Brainstorming with notecards… on the iPad

There are whiteboard people, there are sticky notes on the wall people and there are notecards on the wall people. When you start talking about throwing things up on the wall and seeing what sticks, folks usually drop into one of those three groups. All three have something over the other, making them a ‘preferred’ method to someone.

A whiteboard allows for the text to constantly change without throwing anything physical away, but is hard to resort thoughts. Stickies are generally the standard desk size so they have limited room but come with their own sticky stuff so they can be stuck and adjusted easily. Notecards provide more room to write, are thicker so they feel firm in the hand but lack any method to stay on a wall… and take up room before/after the meeting per that bigger/thicker size.

A client came into the office this week and presented the ideas her team had come up with prior to our meeting. She did so with her iPad, showing a screen of notecards arranged to represent their expected path and results. We of course all wanted to play moving the cards around but she kept the meeting on task.

She showed us several revisions they had done to better explain how her team got to where they were. Even a stack of thrown away ‘options’. When the meeting wrapped, she emailed an image of her card board and a text list of what they wanted… both in a single email.

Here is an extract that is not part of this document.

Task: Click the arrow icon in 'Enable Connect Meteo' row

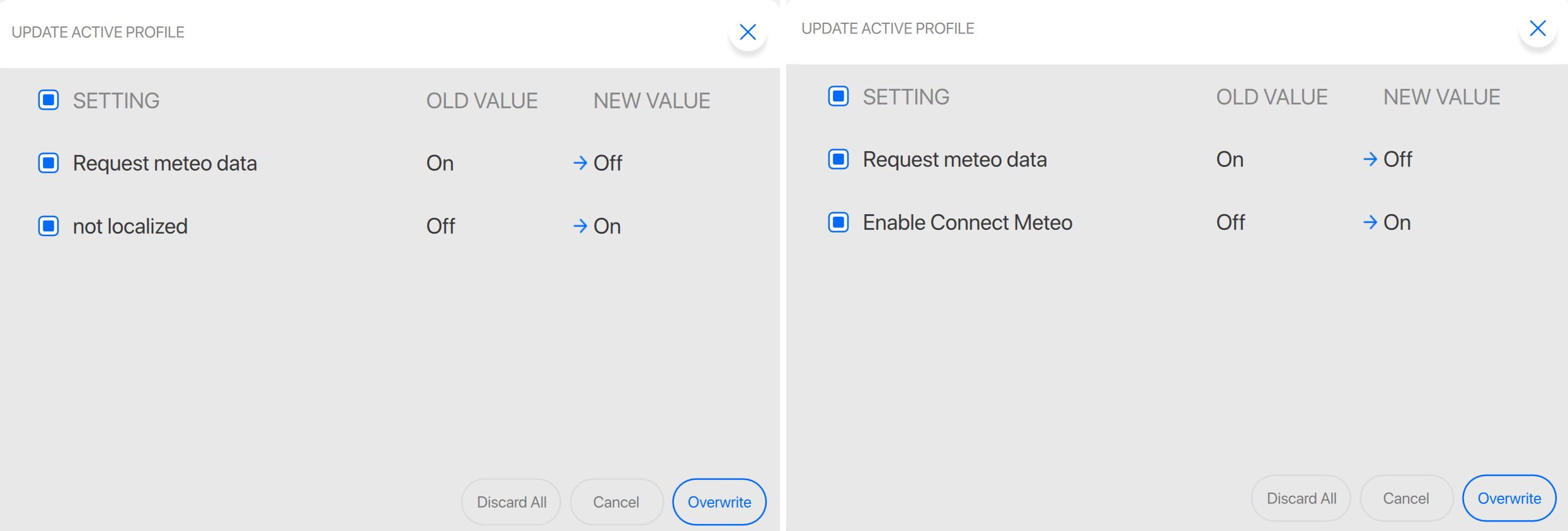Action: tap(1370, 222)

She might as well have worked for the company that wrote iCardSort. The app on her iPad did exactly what was needed, so much so that we were wondering why non of us had thought to go look for a card organization app.

A bit of research after the meeting, it was found that everything she did was built into the single iCardSort app. You can create cards, write on them and drag the cards around the screen. A double tap on a card lets you edit the text. For the ‘versions’ or ‘idea path options’ she showed, iCardSort has a ‘Duplicate Deck’ option, which gave her team the same cards to play with again, without disturbing their original layout. No idea if they started with a clean slate of the cards (via the app’s Shuffle the Deck) or if they started with where they left off on the duplicated ‘wall’.

The stack of cards they decided to not use where just cards they piled in one spot. When a person tap/holds on the stack, the cards jet out in a circle around the finger for a quick review.

Finally, the final solution email is another built in feature of iCardSort. She created the email fast enough that we knew there must be a ’email’ option in the app. The cards text becoming bullet points in the email along with the image of the actual layout was a nice touch. It is easy to forget that the text on the cards is digital text, automated is the step where we have always had to type what the cards on the wall final answer was.

While we prefer the ‘wall’ to put our yellow cards on, iCardSort allows both the background and the color of the cards as variables you can choose to match your needs.